The unfinished bridge "stands as a symbol of Shehu Musa Yar'Adua's life, work and legacy" to remind Nigerians of the need to continue the struggle for fairness and social harmony in the country.
As the bridge rises and widens", Farris continues, "so too did his (Shehu's) accomplishments in the military, government, business and politics.
Curiously, "the axis formed by the beginning and end of the unfinished bridge point directly to the National Assembly, symbol of the nation's democracy".
Ms Farris did not state whether the architectural pasture is deliberate or just coincidental.
A first time visitor/guest to the centre will surely be excited by an "inspirational multi-media presentation" of life and times of Shehu Musa Yar'Adua entitled "A Life of Service".
It is presented against the backdrop of the Nigerian history from colonial times to the present democratic dispensation. This also features Shehu's pedegree, family background, his school, career, role in civil war, his service as transport minister up to the time he served in Obasanjo's first dispensation.
President Obasanjo was Yar'Adua boss from 1976 to 1979 when Shehu was Chief of Staff, Supreme Headquarters.
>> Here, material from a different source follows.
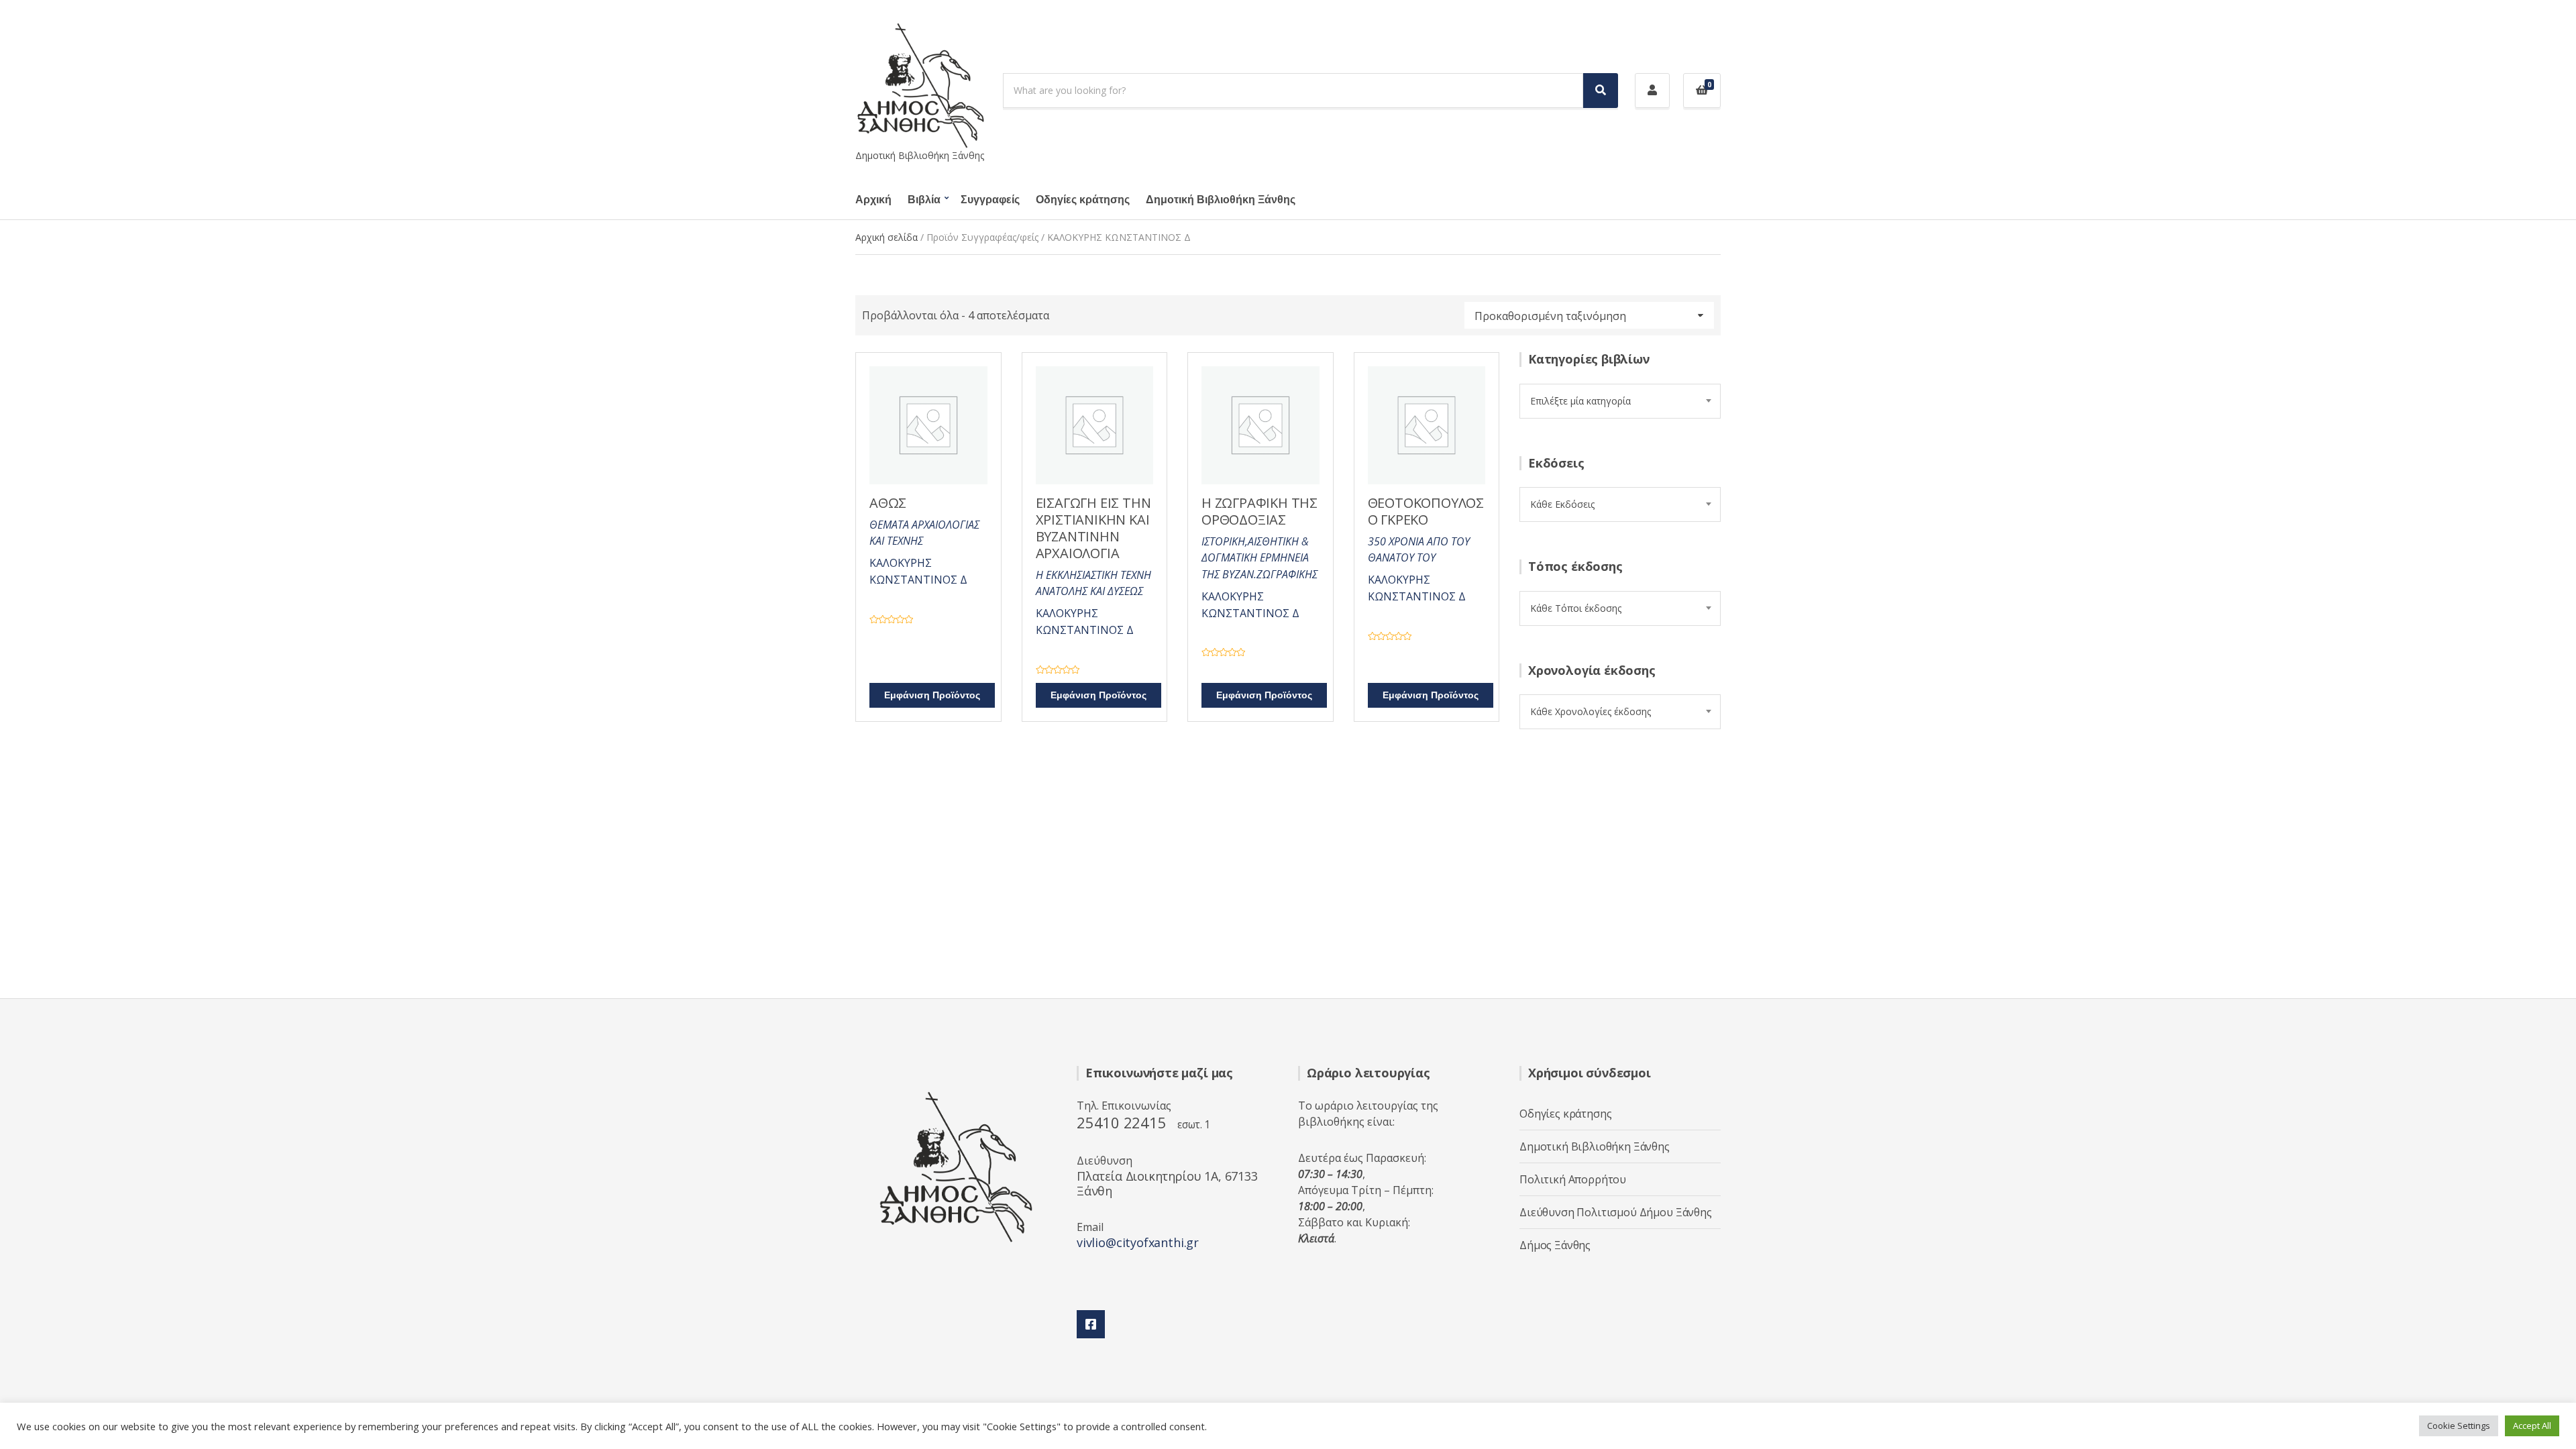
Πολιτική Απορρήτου (1572, 1179)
Whether in active service or retirement, they worked together as close confidants, sharing many things in common.
Even as fate destined, they were both implicated in the controversial phantom coup story of 1995 while the late General Sani Abacha held sway as ruler.
By the same token, Atiku was one of the closest allies and confidants of the late General in their days in Peoples Front (PF), now defunct. They later moved to SDP where they secured their relevance.
While Yar'Adua was on the verge of winning SDP's presidential ticket then, Atiku was in the throes of winning the governorship ticket to Adamawa Government House.
They suffered the same fate as the IBB regime banned all of them.
But the series of reverses suffered by Yar'Adua up to 1992, did not discourage him. He refused to support the Abacha intervention in 1993, culminating in his arrest at the constitutional confidence in 1994. He was subsequently jailed and while serving the jail term, the politician died at the Abakaliki Prison on December 8 1997 at 54.
Today's event, it was learnt is "to solidify the "Obasanjo-Atiku for 2003" project, using the Yar'Adua's PDM political machine as a paradigm of relevance, an official of state said yesterday.